Ihr Sieg in der höchsten Niveaustufe (C1) bei der Deutscholympiade 2015 ist das Ergebnis dieser Leidenschaft. Eine Leistung, die die Freie Universität mit der Möglichkeit zu einem mehrwöchigen Fachkurs in Berlin würdigt. „Als eine der deutschen Exzellenz-Universitäten mit einem starken Fokus auf den Geistes- und Sozialwissenschaften, in denen Deutsch Unterrichtssprache und ebenfalls wichtig für die Publikation wissenschaftlicher Ergebnisse ist, wollen wir diejenigen unterstützen, die Deutsch lernen und motiviert genug sind, an einem solchen Wettbewerb teilzunehmen“, sagt Tobias Stüdemann, Leiter des Verbindungsbüros der Freien Universität in Moskau.
Die Deutscholympiade fand 2015 zum zweiten Mal statt. Es nahmen rund 1.500 Studierende aus ganz Russland daran teil. „Wir belohnen die Anstrengungen der Teilnehmer, indem wir es den Gewinnern ermöglichen, am FUBiS-Programm der Freien Universität teilzunehmen“, erklärt Stüdemann. Irina hat – zielorientiert, wie sie ist – den einzigen Kurs gewählt, der auf Deutsch stattfindet: „Ich sehe keinen Sinn darin, nach Berlin zu kommen, um Englisch zu sprechen“, sagt sie.
Zeit, die Seele zu nähren
Die wichtigsten Werke der deutschen Literatur in nur einem Monat zu studieren, schien ihr dennoch unmöglich: „Wir hätten ein halbes Jahr lang mit der Analyse von nur einem Werk von Tolstoi verbringen können, damals in der Schule, weißt du, und deutsche Autoren fassen sich jetzt auch nicht unbedingt kurz“, erklärt sie mir.
Aber Anja Richter, Dozentin des FUBiS-Seminars „Schlüsselwerke der deutschen Literatur von der Klassik bis zur Gegenwart” habe die Veranstaltung zu einer spannenden Erfahrung gemacht, sagt Irina, als wir uns auf den Weg zur berühmten Philologischen Bibliothek der Freien Universität machen.

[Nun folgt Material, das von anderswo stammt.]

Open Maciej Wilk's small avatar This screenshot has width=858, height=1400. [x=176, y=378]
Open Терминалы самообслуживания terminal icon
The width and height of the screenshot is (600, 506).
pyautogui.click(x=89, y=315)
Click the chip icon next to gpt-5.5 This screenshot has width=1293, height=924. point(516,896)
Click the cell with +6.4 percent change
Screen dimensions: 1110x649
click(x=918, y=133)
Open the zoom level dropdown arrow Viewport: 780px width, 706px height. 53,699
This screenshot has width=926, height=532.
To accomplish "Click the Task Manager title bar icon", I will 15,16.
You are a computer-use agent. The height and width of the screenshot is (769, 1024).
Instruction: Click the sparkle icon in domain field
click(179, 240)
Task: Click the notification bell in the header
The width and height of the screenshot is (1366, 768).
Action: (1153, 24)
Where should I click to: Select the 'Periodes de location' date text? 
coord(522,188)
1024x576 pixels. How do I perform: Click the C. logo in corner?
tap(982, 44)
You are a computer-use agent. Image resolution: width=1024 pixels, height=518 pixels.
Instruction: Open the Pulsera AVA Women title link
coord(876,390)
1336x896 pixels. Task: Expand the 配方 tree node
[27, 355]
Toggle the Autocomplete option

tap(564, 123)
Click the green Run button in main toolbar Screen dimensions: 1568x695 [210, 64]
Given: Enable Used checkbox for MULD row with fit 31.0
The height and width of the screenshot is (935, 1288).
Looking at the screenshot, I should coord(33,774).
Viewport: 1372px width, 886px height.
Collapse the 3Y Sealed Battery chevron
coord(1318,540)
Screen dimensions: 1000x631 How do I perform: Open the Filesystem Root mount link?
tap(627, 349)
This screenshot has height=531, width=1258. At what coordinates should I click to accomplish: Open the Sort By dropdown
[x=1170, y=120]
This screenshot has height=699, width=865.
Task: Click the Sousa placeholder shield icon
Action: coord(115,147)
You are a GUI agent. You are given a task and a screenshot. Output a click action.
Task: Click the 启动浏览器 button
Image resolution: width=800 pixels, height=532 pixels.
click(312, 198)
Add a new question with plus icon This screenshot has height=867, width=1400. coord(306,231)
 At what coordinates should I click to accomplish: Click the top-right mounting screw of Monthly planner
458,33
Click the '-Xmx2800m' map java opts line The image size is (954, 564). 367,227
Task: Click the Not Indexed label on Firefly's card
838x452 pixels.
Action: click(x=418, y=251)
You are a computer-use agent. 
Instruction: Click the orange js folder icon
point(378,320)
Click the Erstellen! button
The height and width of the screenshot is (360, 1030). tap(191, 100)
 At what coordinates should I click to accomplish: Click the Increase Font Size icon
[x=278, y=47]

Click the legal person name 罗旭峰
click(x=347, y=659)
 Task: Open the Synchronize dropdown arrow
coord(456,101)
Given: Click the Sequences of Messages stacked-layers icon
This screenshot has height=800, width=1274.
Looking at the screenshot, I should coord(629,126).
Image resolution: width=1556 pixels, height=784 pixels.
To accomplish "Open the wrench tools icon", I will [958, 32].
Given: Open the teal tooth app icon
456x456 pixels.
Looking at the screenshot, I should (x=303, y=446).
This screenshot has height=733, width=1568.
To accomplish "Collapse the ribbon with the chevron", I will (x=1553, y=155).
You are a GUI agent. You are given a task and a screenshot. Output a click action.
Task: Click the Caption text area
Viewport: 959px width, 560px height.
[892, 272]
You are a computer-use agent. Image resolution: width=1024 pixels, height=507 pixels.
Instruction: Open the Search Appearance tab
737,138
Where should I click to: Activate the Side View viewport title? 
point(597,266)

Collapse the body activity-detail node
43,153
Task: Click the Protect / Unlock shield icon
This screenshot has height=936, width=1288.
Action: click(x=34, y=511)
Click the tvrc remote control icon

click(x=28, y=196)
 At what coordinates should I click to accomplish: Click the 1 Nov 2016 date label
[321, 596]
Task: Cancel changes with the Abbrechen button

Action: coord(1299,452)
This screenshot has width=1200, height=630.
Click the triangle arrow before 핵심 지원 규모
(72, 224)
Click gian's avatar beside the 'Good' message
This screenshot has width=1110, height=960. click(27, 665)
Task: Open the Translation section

Bei der Lektüre zuhause habe sie die Texte nur aus einer Perspektive interpretiert, durch die Fragen der Dozentin im Seminar seien ihr jedoch plötzlich viele verschiedene Möglichkeiten der Textinterpretation deutlich geworden.
Literatur und Sprachwissenschaft sind derzeit Irina Bakharevas Schwerpunkte. Sie spielt sogar mit dem Gedanken, einen deutschen Master in diesen Fächern zu machen. „Mit meiner Ausbildung als PR-Fachfrau kann ich mir meinen Lebensunterhalt sowohl zu Hause in Russland als auch im Ausland verdienen“, sagt sie. „Aber ich liebe Sprachen schon mein ganzes Leben lang, und ich würde mich gerne intensiver mit der Sprachwissenschaft auseinandersetzen. Es ist Zeit, meine Seele zu nähren.“
Die Autorin des Artikels, Evgeniia Sinepol, kommt aus Sankt Petersburg und arbeitet dort in der Pressestelle der Universität. Momentan ist sie Studentin im Master “Global Communications and International Journalism”. Der Studiengang wird seit 2014 in Kooperation zwischen der Freien Universität und der Staatlichen Universität Sankt Petersburg durchgeführt.